Ok_Swordfish5638 t1_irobilk wrote on October 9, 2022 at 7:56 PM

Reply to [D] What kind of mental framework/thought process the researchers have when working on solving/proving the math of the new algorithms? by aviisu

First off, keep in mind that this is difficult work, and the mathematical story you’re reading is one that has been cleaned up and streamlined for presentation. The blind alleys, dead ends, and confusion have been filtered out for you, giving the illusion that the author had it all figured out from the start. That’s not true, and often the complicated steps that seem like magic are a result of a researcher chewing on a particular step for a quite a while before finding the right way to proceed. The process of figuring it out often involves trying different ways of looking at a problem until you hit upon one that works.

A lot of prior experience plays into it as well. After having solved many similar problems and working through other derivations you start to get a feel for what might work in certain situations. At the same time, as you do more of this kind of work your “bag of tricks” expands, so you learn more tools that you can bring to bear on new problems. There’s not really a substitute for this other than experience and practice, similar to how an expert programmer has practiced their skills for years to reach that point.
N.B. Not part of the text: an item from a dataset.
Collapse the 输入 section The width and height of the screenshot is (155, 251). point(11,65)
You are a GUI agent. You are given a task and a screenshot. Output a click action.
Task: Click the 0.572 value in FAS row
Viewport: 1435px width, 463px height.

Often times, you have a strong intuition about what the final result will look like qualitatively. This helps determine whether or not it’s worth grinding through the math to make sure you get all the details right, and guides you in how to approach each step. It’s usually not the case that you start a derivation without having some idea where it will lead you, though sometimes the initial intuition doesn’t make it in to the final presentation. Having a good reason to believe that the thing you’re trying to derive or prove is useful is very important before starting out.

The more clearly you can state what you’re trying to do at the outset, the better off you will be. For a proof, this takes the form of very clearly stating what you’re trying to prove, while for something like the topics you’re studying currently this might take the form of having a clear idea what parts of the cost function you’re trying to simplify or improve. There’s no guarantee you’ll be successful, but you also don’t read about the unsuccessful attempts.